Debt-Central.com is not licenced to help visitors from NY at this time. Please visit American Debt Consolidation Resources for more information on their NY office.
The counselors with Debt Central can help you to get out of debt which has plagued the majority of Long Beach IN residents. The truth is that most Americans have been conditioned to believe that debt is a normal part of life. We're not talking about the debt of having a mortgage, but the credit card debt which so many people are trapped in. Since the 1960's credit cards have been very aggressively marketed. Now, the average American household has 14 credit cards - all carrying a balance. There is a solution - It's called debt management.

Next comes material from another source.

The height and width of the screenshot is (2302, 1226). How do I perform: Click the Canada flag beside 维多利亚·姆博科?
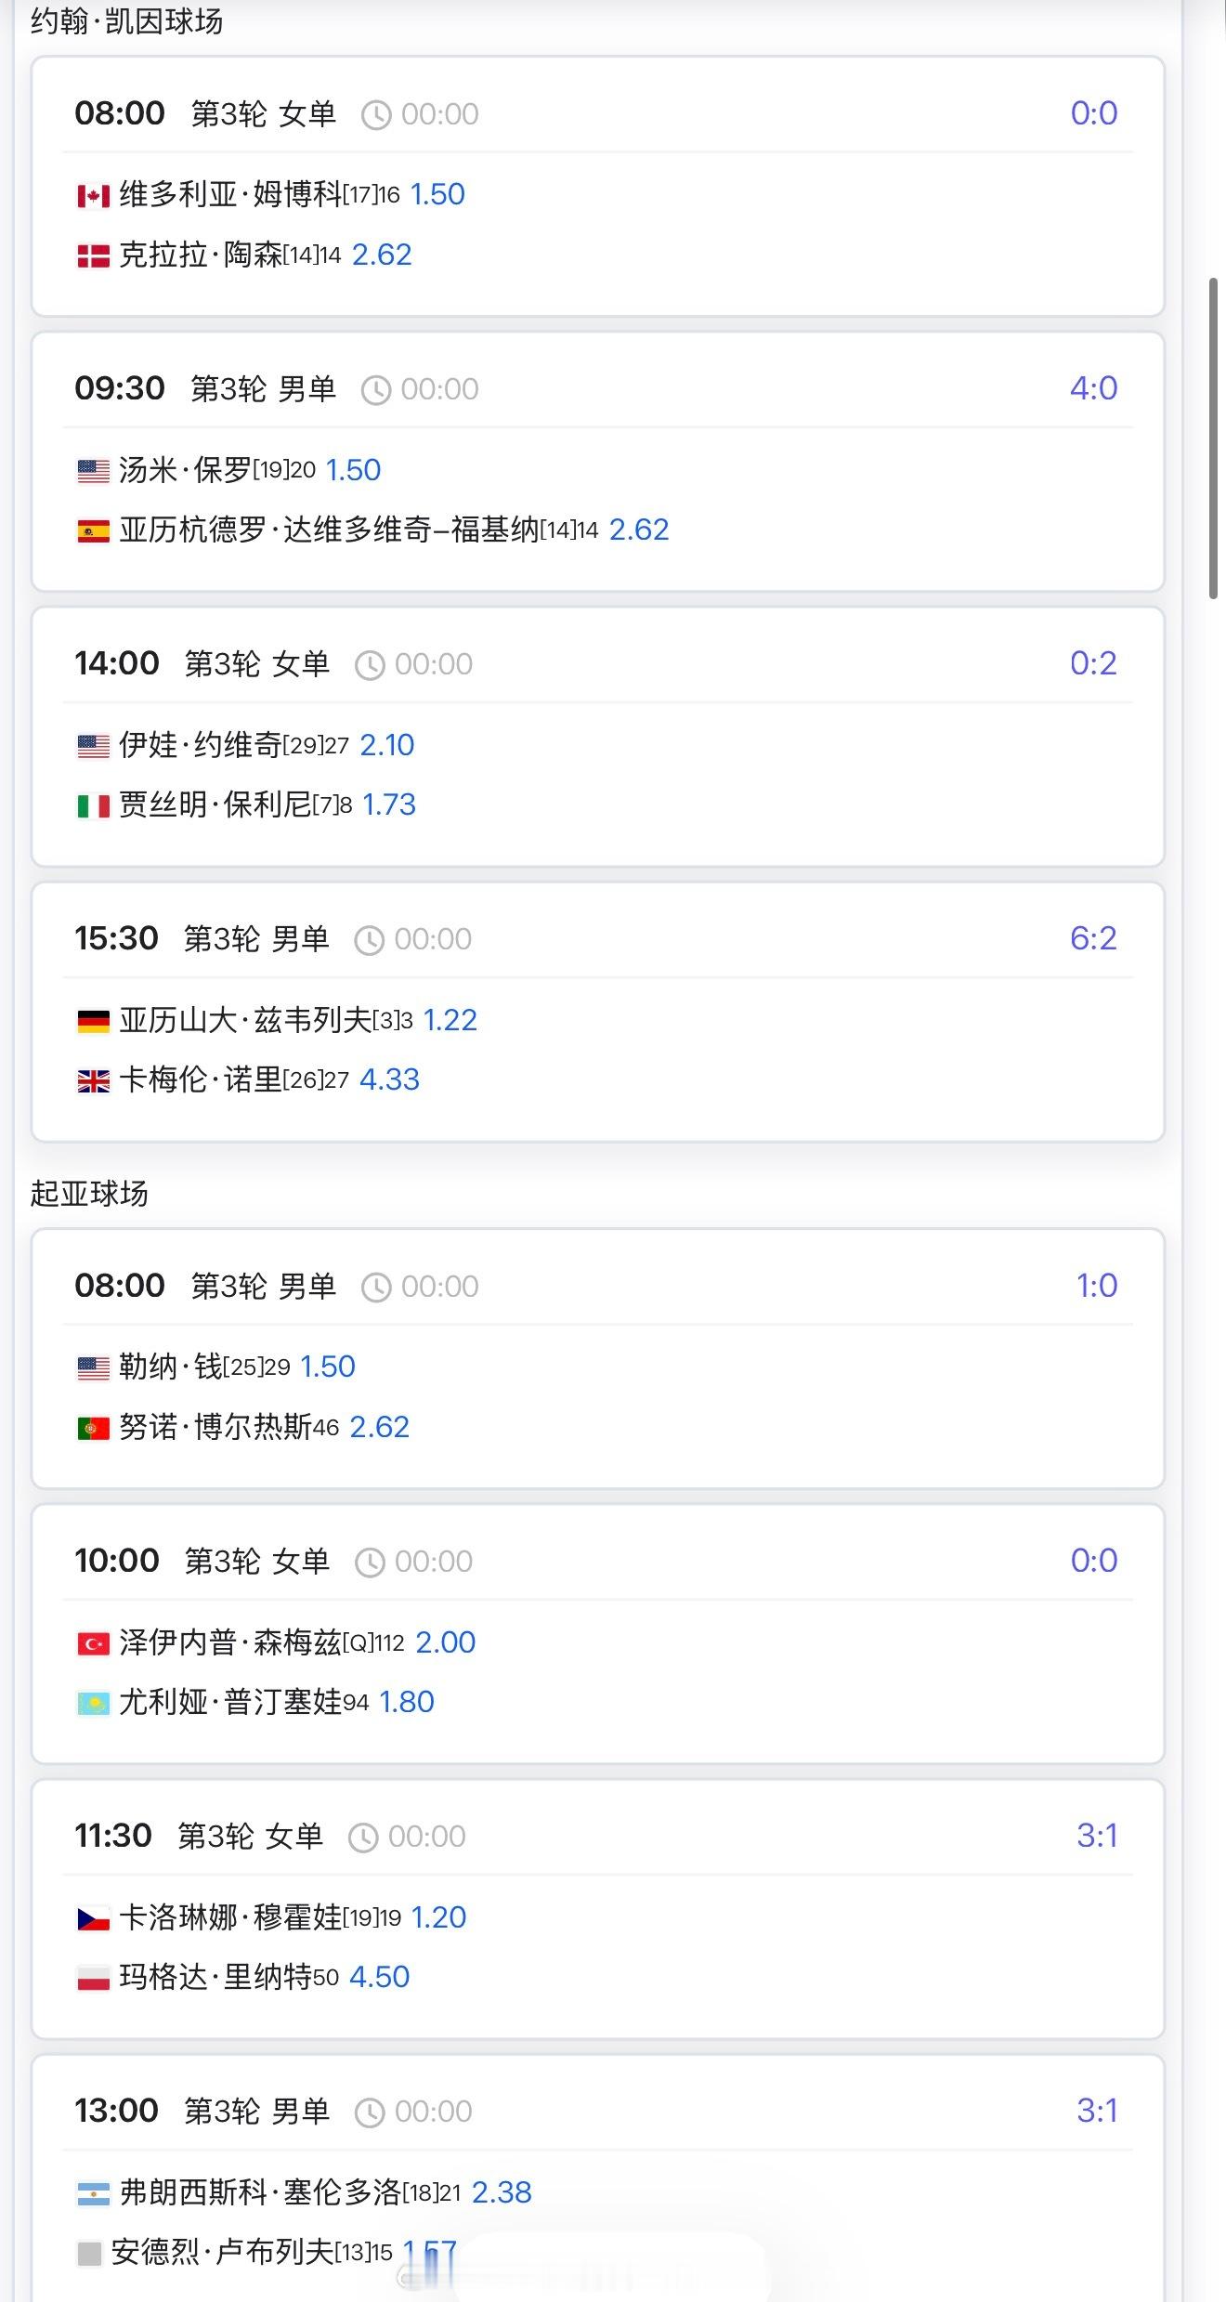(x=93, y=196)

For a free consultation on how debt management can help you, simply fill out the form at the bottom of the page and a counselor will be in contact within 24 hours.

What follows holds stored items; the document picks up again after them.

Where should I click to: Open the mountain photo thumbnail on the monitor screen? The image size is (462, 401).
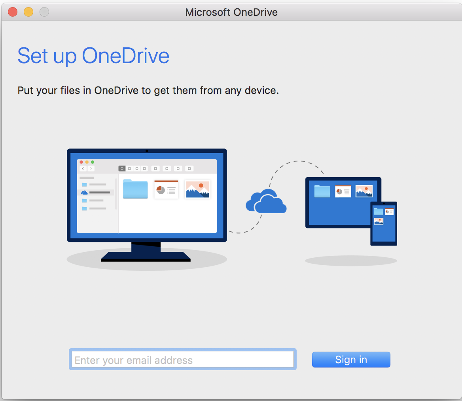coord(197,189)
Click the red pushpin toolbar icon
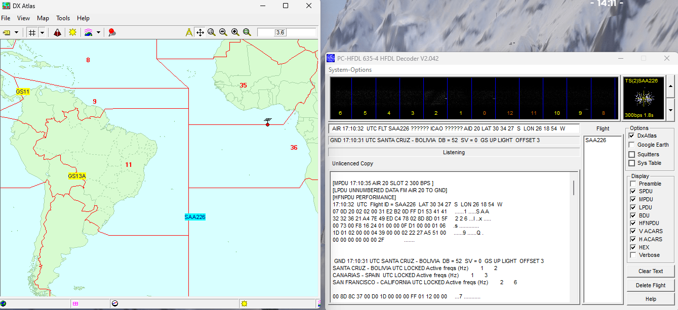The width and height of the screenshot is (678, 310). pos(112,32)
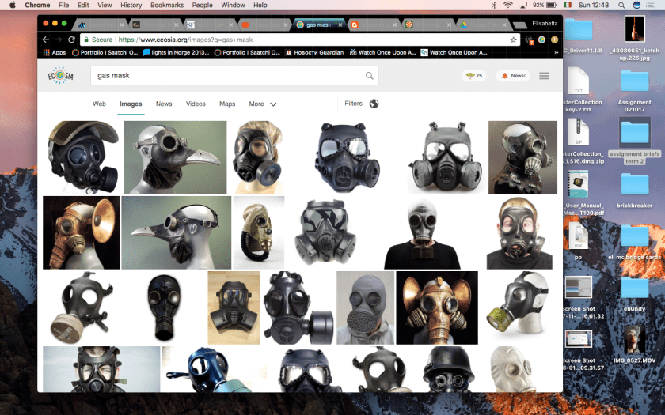Click the globe region icon next to Filters
The image size is (665, 415).
374,104
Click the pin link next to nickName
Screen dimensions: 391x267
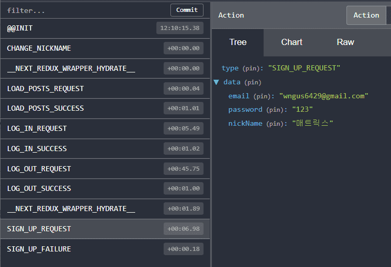tap(277, 124)
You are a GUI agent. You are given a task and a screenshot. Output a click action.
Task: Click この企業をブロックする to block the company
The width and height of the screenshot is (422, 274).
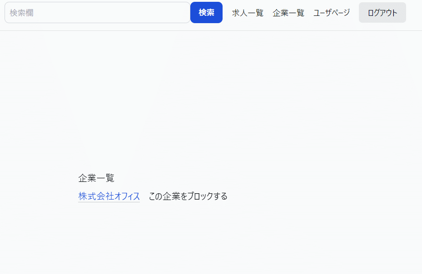188,196
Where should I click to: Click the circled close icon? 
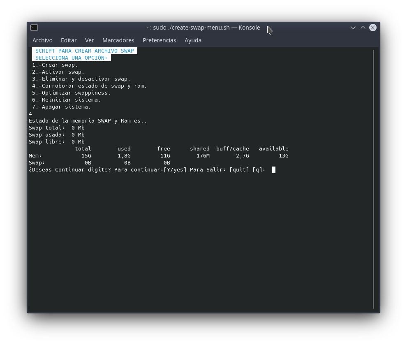tap(373, 28)
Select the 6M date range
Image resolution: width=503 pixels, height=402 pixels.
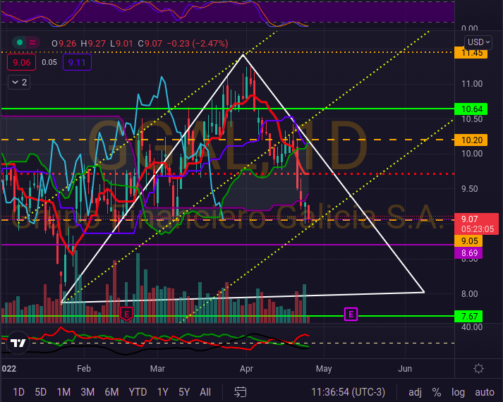[111, 391]
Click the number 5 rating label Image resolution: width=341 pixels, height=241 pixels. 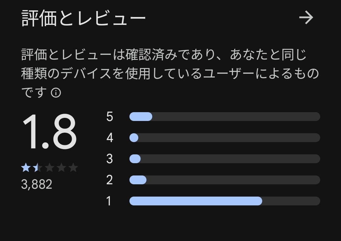click(x=110, y=117)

Here is some interesting news for Long Beach Indiana residents...
AP - President Barack Obama says a $25 billion settlement between mortgage lenders and states over foreclosure abuses "will begin to turn the page on an era of recklessness that has left so much damage in its wake."
AP - On Thursday, 49 states reached a $25 billion deal with the nation's biggest mortgage lenders over foreclosure abuses that occurred after the housing bubble burst.
Reuters - U.S. banking regulators are using the agreement announced on Thursday between large U.S. banks and state and federal agencies over foreclosure abuses as a vehicle for levying their own fines on banks for problems in their mortgage servicing businesses.
Reuters - Two Democratic lawmakers on Wednesday accused the regulator of Fannie Mae and Freddie Mac from blocking the firms from reducing principal on the mortgages they back for reasons of "ideology."
The Motley Fool - In this period of "exceptional uncertainty" (to quote Federal Reserve Chairman Ben Bernanke), where can investors turn for a considered perspective on the current environment? Produced to feed the beast of the 24-hour news cycle, the bulk of financial journalism and commentary today isn't worth the servers it is stored on. One notable exception to that rule is Buttonwood, the financial markets column of The Economist. Philip Coggan is the columnist -- arguably the most influential position in financial journalism (along with the head of Lex at the Financial Times).